**What is required**. Find how many lines of the listing below include the word "agent", then report the number by itself.

**Data for review**.
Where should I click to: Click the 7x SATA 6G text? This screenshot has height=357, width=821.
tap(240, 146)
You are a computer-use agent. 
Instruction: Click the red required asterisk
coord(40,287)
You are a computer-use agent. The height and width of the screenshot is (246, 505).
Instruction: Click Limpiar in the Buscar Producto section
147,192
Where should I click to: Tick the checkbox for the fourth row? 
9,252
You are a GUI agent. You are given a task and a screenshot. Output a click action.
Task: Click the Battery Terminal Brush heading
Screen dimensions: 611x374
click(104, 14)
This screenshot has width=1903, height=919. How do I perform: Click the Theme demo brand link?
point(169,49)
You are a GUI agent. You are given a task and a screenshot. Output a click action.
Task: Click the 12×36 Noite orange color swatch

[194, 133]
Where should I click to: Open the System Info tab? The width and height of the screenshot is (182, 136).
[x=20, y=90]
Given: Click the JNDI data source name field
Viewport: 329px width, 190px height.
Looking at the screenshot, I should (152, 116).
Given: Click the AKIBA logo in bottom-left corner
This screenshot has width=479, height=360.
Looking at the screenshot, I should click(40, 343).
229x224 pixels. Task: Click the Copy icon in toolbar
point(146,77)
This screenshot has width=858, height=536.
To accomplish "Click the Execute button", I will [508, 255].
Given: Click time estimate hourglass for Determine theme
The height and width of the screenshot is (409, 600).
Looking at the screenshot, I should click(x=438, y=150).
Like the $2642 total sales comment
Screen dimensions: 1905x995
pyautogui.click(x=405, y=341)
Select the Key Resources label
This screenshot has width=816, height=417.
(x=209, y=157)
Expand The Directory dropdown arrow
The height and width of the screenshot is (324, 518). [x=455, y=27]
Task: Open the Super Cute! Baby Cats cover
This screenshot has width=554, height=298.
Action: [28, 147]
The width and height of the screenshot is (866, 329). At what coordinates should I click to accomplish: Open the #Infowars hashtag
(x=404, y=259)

**Task solution**. 4